PhDAutomatic analysis of visual data is a key objective of computer vision research; and performing
visual recognition of objects from images is one of the most important steps towards understanding
and gaining insights into the visual data. Most existing approaches in the literature for the
visual recognition are based on a supervised learning paradigm. Unfortunately, they require a
large amount of labelled training data which severely limits their scalability. On the other hand,
recognition is instantaneous and effortless for humans. They can recognise a new object without
seeing any visual samples by just knowing the description of it, leveraging similarities between
the description of the new object and previously learned concepts.

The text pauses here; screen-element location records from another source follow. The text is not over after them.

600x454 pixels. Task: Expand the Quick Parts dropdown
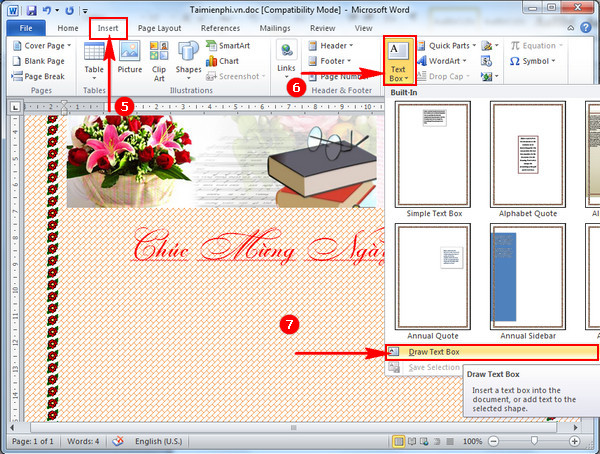(450, 46)
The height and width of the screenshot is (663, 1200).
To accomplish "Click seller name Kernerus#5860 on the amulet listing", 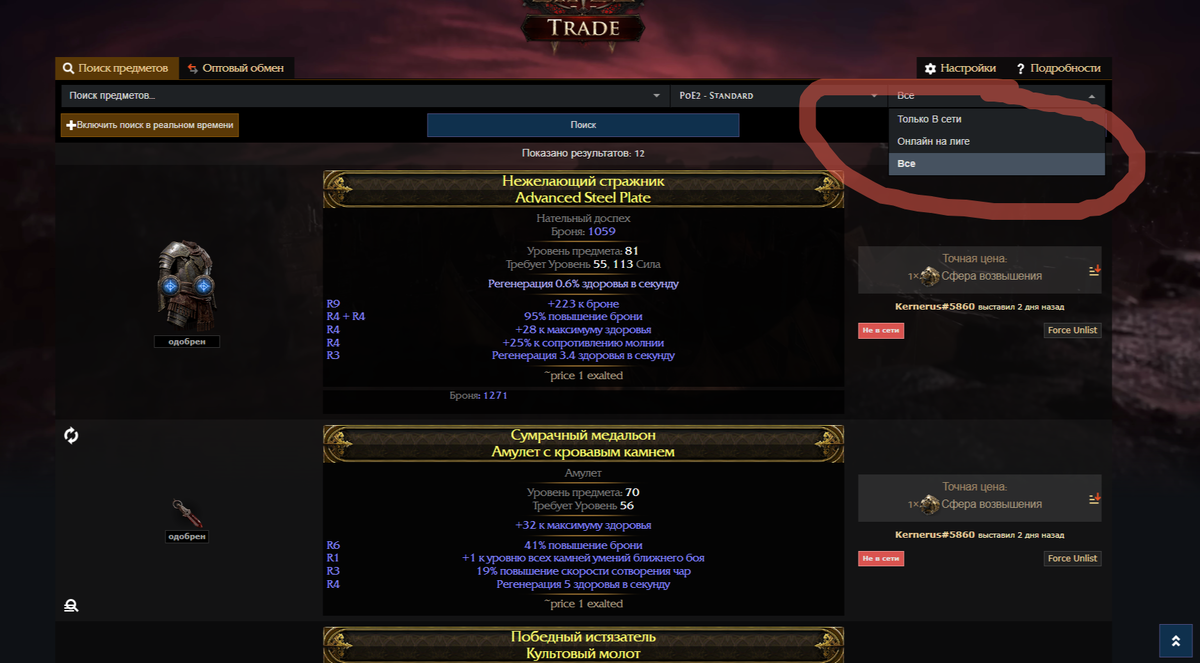I will [935, 535].
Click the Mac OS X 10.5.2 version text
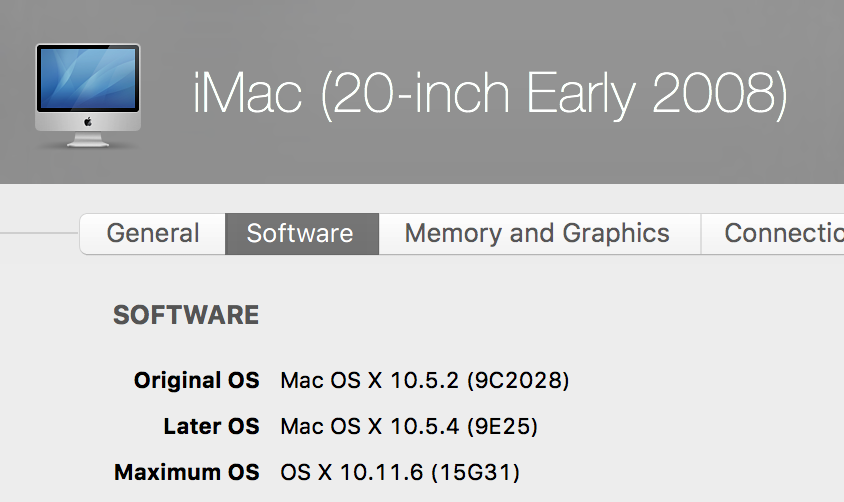 (x=370, y=380)
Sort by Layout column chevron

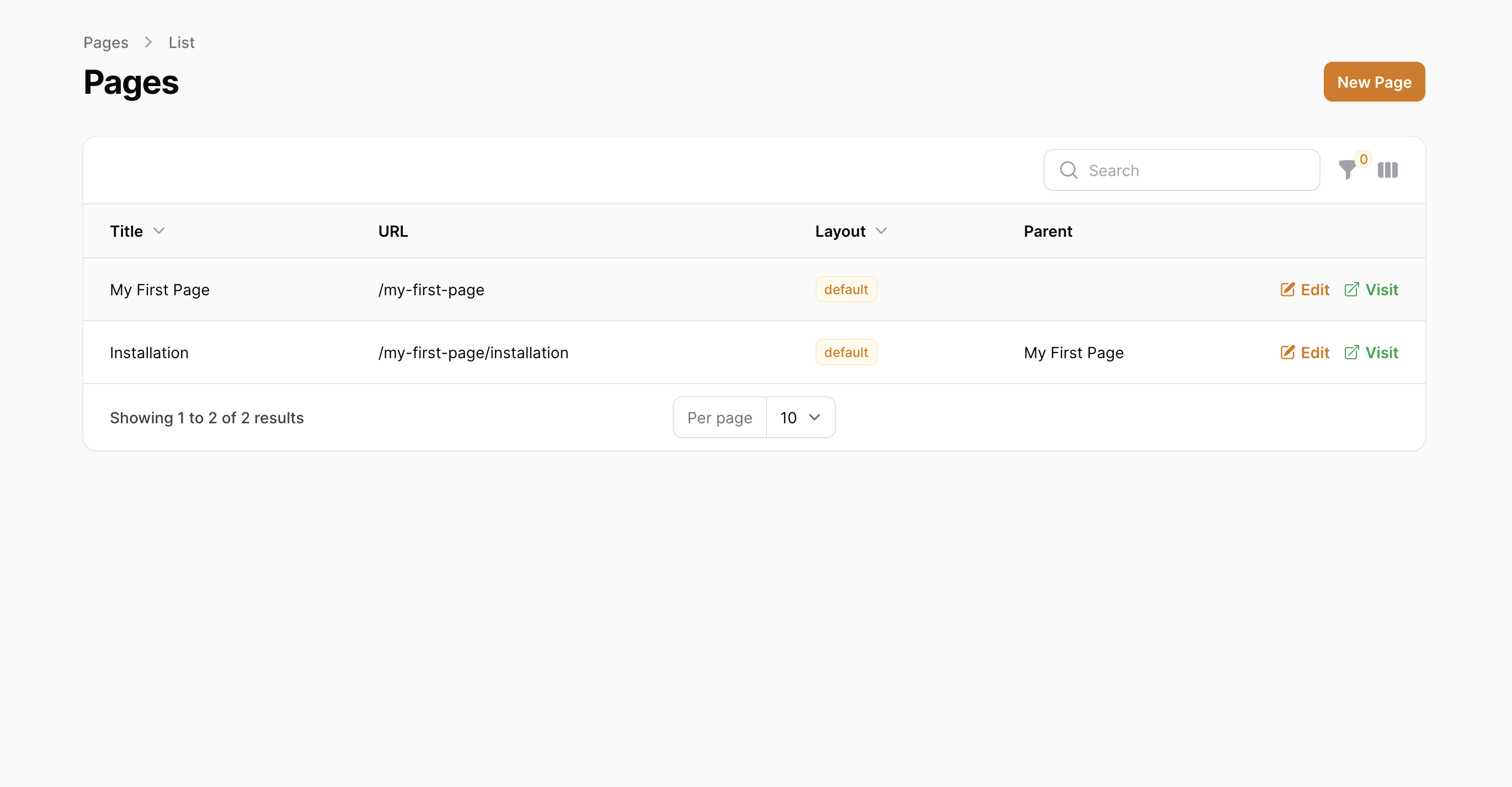[880, 231]
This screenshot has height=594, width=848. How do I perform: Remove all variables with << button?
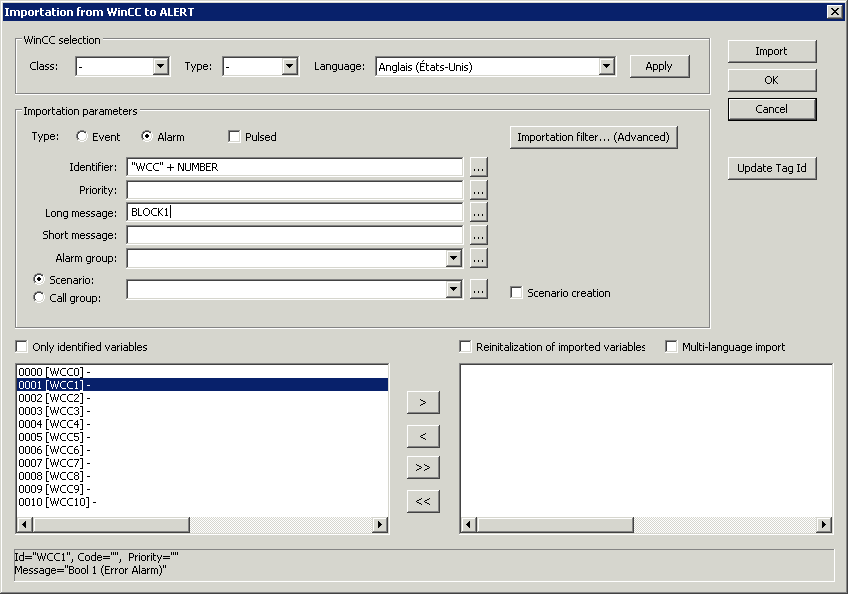[422, 501]
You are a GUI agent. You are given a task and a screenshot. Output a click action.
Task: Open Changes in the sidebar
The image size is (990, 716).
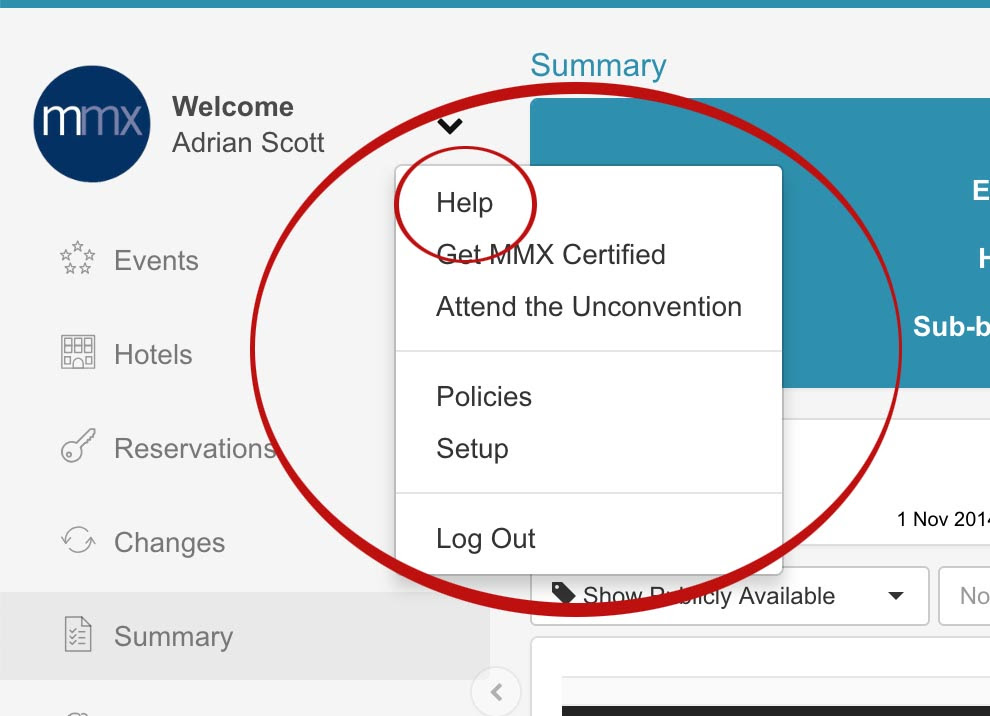click(169, 543)
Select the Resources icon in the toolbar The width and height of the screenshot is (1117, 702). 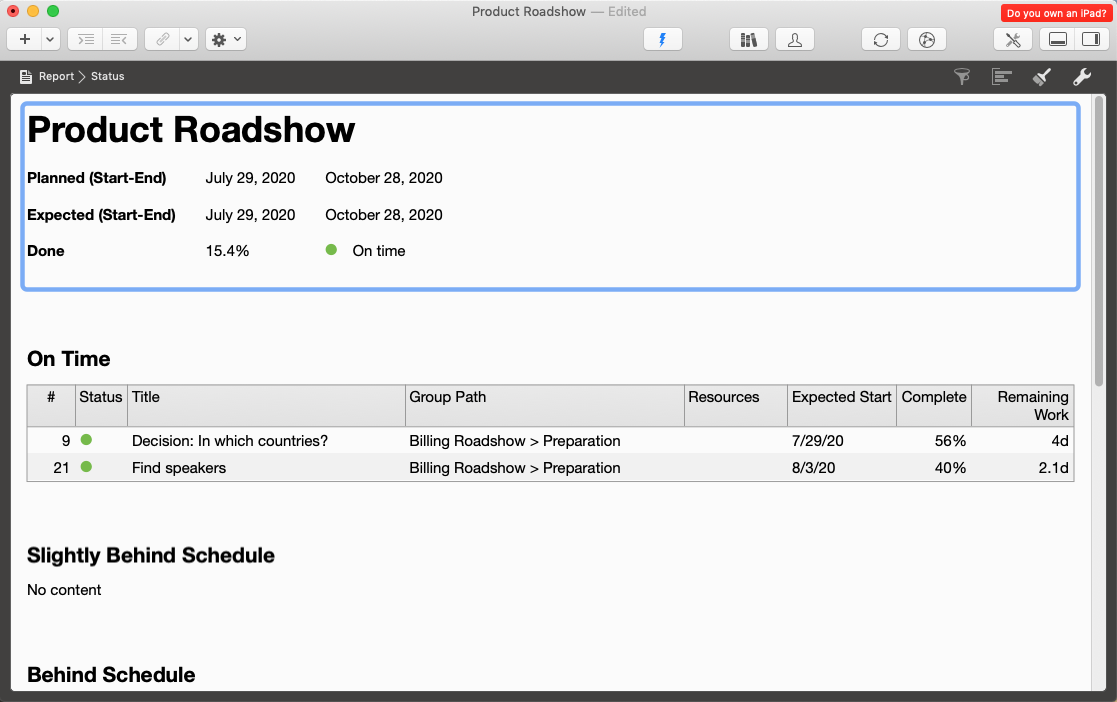(x=795, y=39)
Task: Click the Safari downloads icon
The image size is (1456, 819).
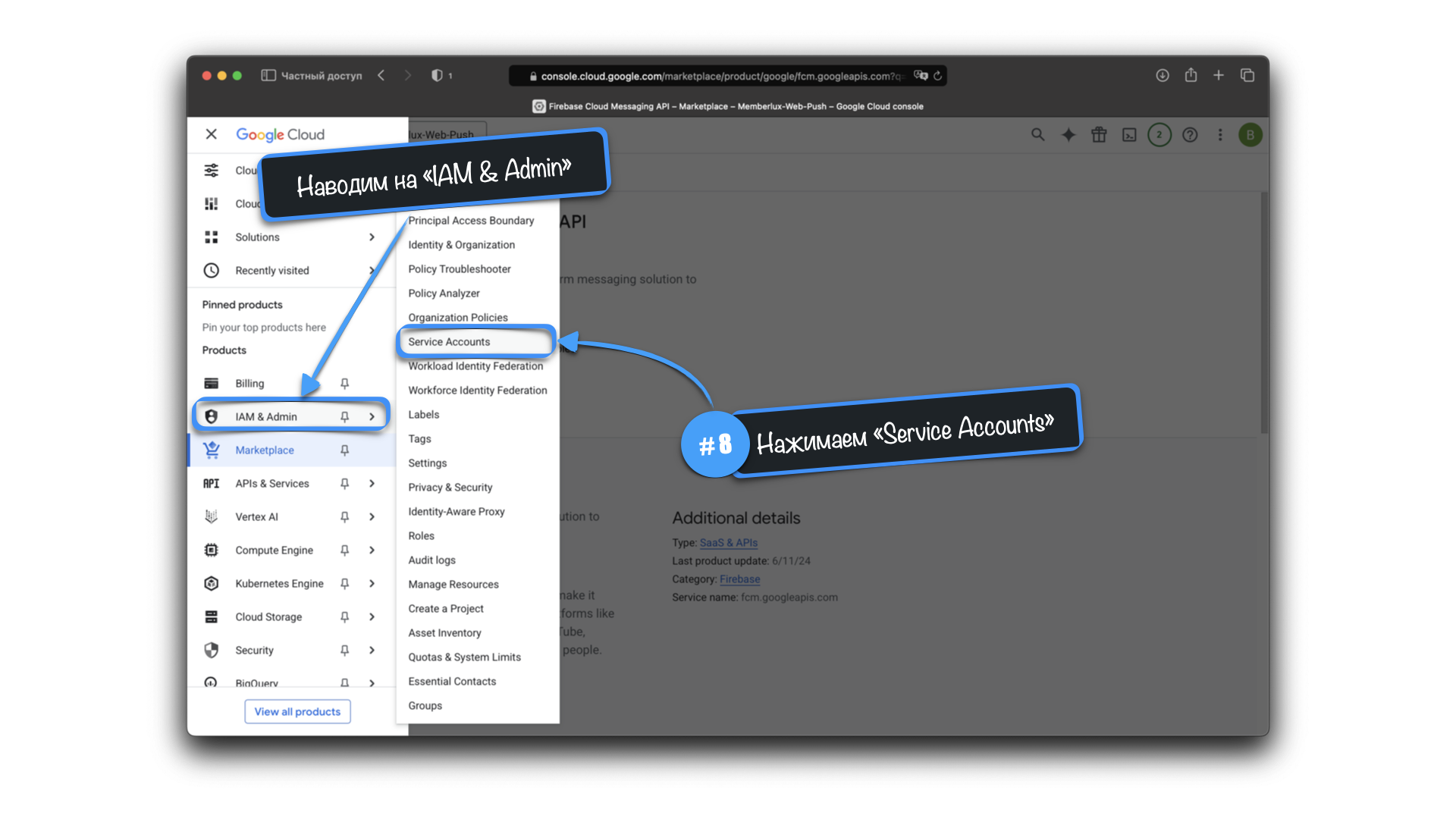Action: point(1162,75)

Motivated by humans recognition
ability, this thesis proposes novel approaches to tackle cross-class transfer learning (crossclass
recognition) problem whose goal is to learn a model from seen classes (those with labelled
training samples) that can generalise to unseen classes (those with labelled testing samples) without
any training data i.e., seen and unseen classes are disjoint. Specifically, the thesis studies and
develops new methods for addressing three variants of the cross-class transfer learning:
Chapter 3 The first variant is transductive cross-class transfer learning, meaning labelled
training set and unlabelled test set are available for model learning. Considering training set
as the source domain and test set as the target domain, a typical cross-class transfer learning
assumes that the source and target domains share a common semantic space, where visual feature
vector extracted from an image can be embedded using an embedding function. Existing
approaches learn this function from the source domain and apply it without adaptation to the
target one. They are therefore prone to the domain shift problem i.e., the embedding function
is only concerned with predicting the training seen class semantic representation in the learning
stage during learning, when applied to the test data it may underperform. In this thesis, a novel
cross-class transfer learning (CCTL) method is proposed based on unsupervised domain adaptation.
Specifically, a novel regularised dictionary learning framework is formulated by which the
target class labels are used to regularise the learned target domain embeddings thus effectively
overcoming the projection domain shift problem.
Chapter 4 The second variant is inductive cross-class transfer learning, that is, only training
set is assumed to be available during model learning, resulting in a harder challenge compared
to the previous one. Nevertheless, this setting reflects a real-world setting in which test data is
available after the model learning. The main problem remains the same as the previous variant,
that is, the domain shift problem occurs when the model learned only from the training set is applied
to the test set without adaptation. In this thesis, a semantic autoencoder (SAE) is proposed
building on an encoder-decoder paradigm. Specifically, first a semantic space is defined so that
knowledge transfer is possible from the seen classes to the unseen classes. Then, an encoder aims
to embed/project a visual feature vector into the semantic space. However, the decoder exerts a
generative task, that is, the projection must be able to reconstruct the original visual features. The
generative task forces the encoder to preserve richer information, thus the learned encoder from
seen classes is able generalise better to the new unseen classes.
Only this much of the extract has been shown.